The city’s leaders acknowledge that key challenges still remain; urban solutions and creation of jobs must continue to keep pace with growth in order to prevent the reappearance of past problems. The city will have to manage the evolving expectations of its people, and ensure that efforts to meet the basic needs of its citizens are sustained. On the whole, what Medellín has achieved is an inspiration for cities looking to overcome similar challenges, providing important lessons for all cities worldwide. The city continues its steady pursuit of social equity, competitiveness and sustainability, introducing various other long-term projects that further demonstrate its commitment to improving living conditions for its people, especially for the disadvantaged segments of society.

Medellín is no stranger to the Lee Kuan Yew World City Prize, having been accorded a Special Mention in 2014 for its creative and non-conventional urban solutions that included the world’s first cable car system for daily commuting, library parks that doubled up as social nodes in the city’s poorest districts and urban escalators that greatly improved mobility in one of its most troubled neighbourhoods.

Please refer to Annex A [PDF, 170kb]  for the jury citation on Medellín and Annex B [PDF, 225kb] for Medellín’s key strategies and achievements.

Prize Award Ceremony and Lecture at World Cities Summit 2016

The Lee Kuan Yew World City Prize is a key highlight at the upcoming World Cities Summit which will be held from 10 to 14 July 2016 at Marina Bay Sands, Singapore. Medellín will be invited to present the Prize Lecture at the Summit on 11 July 2016, and receive the Prize at the Lee Kuan Yew Prize Award Ceremony and Banquet that evening. The Prize comprises a gold medallion, an award certificate, and S$300,000 sponsored by Keppel Corporation.

CEO of Keppel Corporation, Mr Loh Chin Hua said, “We congratulate the city of Medellin and its leaders on this well-deserved commendation. Through harnessing bold and creative ideas, Medellin’s city leaders have placed the city at the forefront of innovative urban development. This drive to innovate resonates with Keppel as we embrace innovation as a core value.

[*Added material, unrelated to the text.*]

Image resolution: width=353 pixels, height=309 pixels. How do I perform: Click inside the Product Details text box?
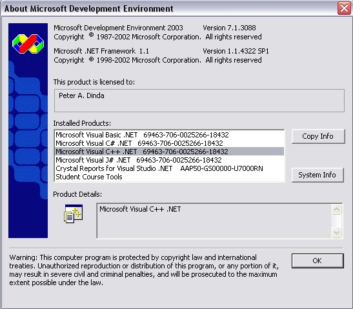pos(214,221)
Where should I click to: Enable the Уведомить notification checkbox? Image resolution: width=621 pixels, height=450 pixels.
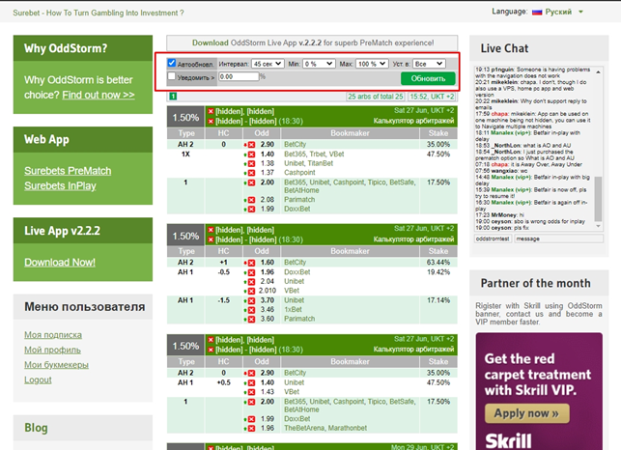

We are honoured to be associated as Prize sponsor with this award of distinction which provides a meaningful platform to advance solutions for sustainable urban development.”

Special Mentions

Four cities have been selected for Special Mention to facilitate greater sharing of urban practices with other cities around the world. They are:

1. Auckland, New Zealand
2. Sydney, Australia
3. Toronto, Canada
4. Vienna, Austria

Representatives of the four cities accorded Special Mentions will share their experiences and achievements at a dedicated Prize Forum at the World Cities Summit 2016. Please refer to Annex C [PDF, 191kb] for details of the Special Mentions and Annex D [PDF, 188kb] for more details on the Lee Kuan Yew World City Prize.